Written by Sarah NEGEDU

FG to review revenue sharing formula

The federal government is considering plans to review the current revenue sharing formula among the three tiers of government.

The Revenue Mobilisation Allocation and Fiscal Commission, RMAFC, will this week constitute a standing committee for this purpose.

Under the present sharing arrangement, the Federal Government receives 52.68percent of the national revenue, while the states and the local governments are allocated 26.72percent and 20.60percent, respectively.

Also 13 percent of the national oil and gas revenue is allocated to the oil producing states and communities as derivation fund.

The Chairman of the commission, Mr. Elias Mbam, said the proposed review of the revenue formula was informed by current economic realities, adding that the standing committee would commence work immediately.

The current revenue sharing formula was designed during the administration of former President Olusegun Obasanjo.

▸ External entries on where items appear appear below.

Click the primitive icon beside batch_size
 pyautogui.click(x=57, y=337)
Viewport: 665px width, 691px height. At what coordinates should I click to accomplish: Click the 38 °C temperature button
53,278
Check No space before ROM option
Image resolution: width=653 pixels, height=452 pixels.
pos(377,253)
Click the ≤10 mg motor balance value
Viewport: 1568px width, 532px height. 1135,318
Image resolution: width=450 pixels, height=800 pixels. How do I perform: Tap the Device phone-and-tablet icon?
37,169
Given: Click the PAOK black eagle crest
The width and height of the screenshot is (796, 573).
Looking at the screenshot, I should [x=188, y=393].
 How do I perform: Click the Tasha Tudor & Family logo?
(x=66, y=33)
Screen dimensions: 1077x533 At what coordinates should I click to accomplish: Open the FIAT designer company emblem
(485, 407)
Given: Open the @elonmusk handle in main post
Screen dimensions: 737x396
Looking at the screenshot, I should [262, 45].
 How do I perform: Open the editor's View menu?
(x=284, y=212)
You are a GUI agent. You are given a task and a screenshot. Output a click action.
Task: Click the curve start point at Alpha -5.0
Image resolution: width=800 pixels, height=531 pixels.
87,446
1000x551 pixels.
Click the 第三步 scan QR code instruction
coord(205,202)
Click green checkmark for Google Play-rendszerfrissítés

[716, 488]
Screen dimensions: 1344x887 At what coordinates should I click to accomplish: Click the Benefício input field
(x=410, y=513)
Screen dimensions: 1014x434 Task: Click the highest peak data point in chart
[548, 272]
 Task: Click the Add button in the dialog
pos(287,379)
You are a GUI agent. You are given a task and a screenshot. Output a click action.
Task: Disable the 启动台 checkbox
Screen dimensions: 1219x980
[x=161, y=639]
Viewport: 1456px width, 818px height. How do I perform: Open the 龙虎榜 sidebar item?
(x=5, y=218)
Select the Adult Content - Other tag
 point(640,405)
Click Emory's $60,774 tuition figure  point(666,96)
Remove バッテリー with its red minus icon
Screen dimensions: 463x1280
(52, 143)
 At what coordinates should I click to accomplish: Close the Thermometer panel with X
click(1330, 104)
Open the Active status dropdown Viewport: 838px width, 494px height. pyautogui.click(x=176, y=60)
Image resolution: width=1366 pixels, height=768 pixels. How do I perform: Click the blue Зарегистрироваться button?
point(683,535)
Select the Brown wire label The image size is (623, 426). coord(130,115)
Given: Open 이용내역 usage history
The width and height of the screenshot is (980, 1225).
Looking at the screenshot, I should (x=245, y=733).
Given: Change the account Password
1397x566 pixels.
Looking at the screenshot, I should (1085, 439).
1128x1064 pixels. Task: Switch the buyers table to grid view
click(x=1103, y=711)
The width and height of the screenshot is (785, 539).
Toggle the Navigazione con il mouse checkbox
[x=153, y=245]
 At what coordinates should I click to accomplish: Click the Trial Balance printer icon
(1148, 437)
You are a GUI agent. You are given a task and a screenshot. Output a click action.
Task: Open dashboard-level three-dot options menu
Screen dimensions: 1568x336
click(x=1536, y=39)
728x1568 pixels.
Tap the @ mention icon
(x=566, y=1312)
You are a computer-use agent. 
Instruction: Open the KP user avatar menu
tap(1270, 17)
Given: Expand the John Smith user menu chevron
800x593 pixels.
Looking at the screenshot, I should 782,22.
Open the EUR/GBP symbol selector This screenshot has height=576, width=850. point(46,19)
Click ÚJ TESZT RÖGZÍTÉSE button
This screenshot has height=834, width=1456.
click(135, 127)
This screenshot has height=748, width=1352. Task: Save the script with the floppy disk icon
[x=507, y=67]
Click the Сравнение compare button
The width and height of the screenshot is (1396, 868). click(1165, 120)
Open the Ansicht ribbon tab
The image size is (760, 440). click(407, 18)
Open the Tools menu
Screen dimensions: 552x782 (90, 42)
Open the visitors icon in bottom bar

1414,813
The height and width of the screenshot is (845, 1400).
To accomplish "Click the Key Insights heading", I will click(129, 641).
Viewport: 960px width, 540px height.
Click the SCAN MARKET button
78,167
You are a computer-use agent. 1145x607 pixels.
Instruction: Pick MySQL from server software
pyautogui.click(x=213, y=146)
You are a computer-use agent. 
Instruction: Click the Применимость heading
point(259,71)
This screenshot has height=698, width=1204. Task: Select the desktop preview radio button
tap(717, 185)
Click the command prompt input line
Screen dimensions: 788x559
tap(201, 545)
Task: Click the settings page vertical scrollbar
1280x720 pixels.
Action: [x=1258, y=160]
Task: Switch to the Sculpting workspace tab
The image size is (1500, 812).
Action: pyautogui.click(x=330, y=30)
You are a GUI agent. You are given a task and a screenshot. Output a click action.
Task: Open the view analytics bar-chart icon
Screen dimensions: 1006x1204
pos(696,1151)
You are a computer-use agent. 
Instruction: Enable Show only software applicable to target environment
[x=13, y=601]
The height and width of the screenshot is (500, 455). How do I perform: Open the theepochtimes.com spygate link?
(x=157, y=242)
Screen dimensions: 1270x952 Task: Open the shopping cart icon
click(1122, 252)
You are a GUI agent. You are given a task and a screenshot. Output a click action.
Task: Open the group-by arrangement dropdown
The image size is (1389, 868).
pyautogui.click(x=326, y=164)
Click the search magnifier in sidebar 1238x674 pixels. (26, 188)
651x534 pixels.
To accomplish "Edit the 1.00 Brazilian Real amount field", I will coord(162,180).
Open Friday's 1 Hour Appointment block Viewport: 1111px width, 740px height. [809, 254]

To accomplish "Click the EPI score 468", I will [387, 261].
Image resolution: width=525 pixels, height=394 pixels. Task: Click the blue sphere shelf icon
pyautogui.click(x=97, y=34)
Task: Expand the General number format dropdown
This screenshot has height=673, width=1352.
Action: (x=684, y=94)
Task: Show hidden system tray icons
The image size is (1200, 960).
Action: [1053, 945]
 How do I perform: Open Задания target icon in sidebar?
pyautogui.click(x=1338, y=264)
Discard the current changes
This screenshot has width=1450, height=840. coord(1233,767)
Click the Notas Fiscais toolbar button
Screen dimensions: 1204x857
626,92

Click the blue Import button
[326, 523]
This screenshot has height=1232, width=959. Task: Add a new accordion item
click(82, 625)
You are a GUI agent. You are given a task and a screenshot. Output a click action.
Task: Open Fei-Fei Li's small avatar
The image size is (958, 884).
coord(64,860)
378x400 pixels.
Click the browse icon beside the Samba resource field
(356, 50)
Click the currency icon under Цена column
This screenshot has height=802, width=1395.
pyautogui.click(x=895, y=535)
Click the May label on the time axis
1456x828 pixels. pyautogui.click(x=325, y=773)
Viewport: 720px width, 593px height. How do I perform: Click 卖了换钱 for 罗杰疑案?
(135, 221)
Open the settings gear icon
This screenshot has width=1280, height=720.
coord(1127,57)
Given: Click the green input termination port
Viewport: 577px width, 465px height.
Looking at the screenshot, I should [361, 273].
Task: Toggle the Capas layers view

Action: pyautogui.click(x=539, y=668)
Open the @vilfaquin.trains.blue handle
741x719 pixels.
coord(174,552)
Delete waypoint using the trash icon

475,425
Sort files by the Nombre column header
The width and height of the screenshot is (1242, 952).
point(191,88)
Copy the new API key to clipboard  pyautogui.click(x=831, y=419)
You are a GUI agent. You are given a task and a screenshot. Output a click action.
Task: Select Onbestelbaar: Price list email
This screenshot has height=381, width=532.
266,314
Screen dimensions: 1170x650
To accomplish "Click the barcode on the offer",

The fresh plan to review the formula would not be the first time the RMAFC had undertaken to tinker with the country’s revenue sharing arrangement in recent times.

In 2013 the commission embarked on a nationwide consultation to the 36 states and also met with notable figures in line with a plan to review the formula towards ensuring ‘balanced development’ of the country.

A proposed revised revenue sharing formula was ready by December 2014 but the document was never implemented.

Speaking on the latest plan to review the sharing formula, Mbam said that RMAFC would also work towards the diversification of the country’s revenue base in order to ensure a more sustainable growth and economic development in the country.

He explained that diversification would be advanced through non-oil sectors such as agriculture, manufacturing and solid minerals.

Mbam said, “My agenda is to expand the sources of revenue for the federation. I will like to expand the cake that we are sharing so that people will get reasonable quantity.

“I intend to do this through diversification in areas outside oil and gas and that include solid minerals, agriculture and manufacturing.

“So we will encourage states and let them know what is available outside oil and gas so that they can develop other aspects of the economy to their own benefit.”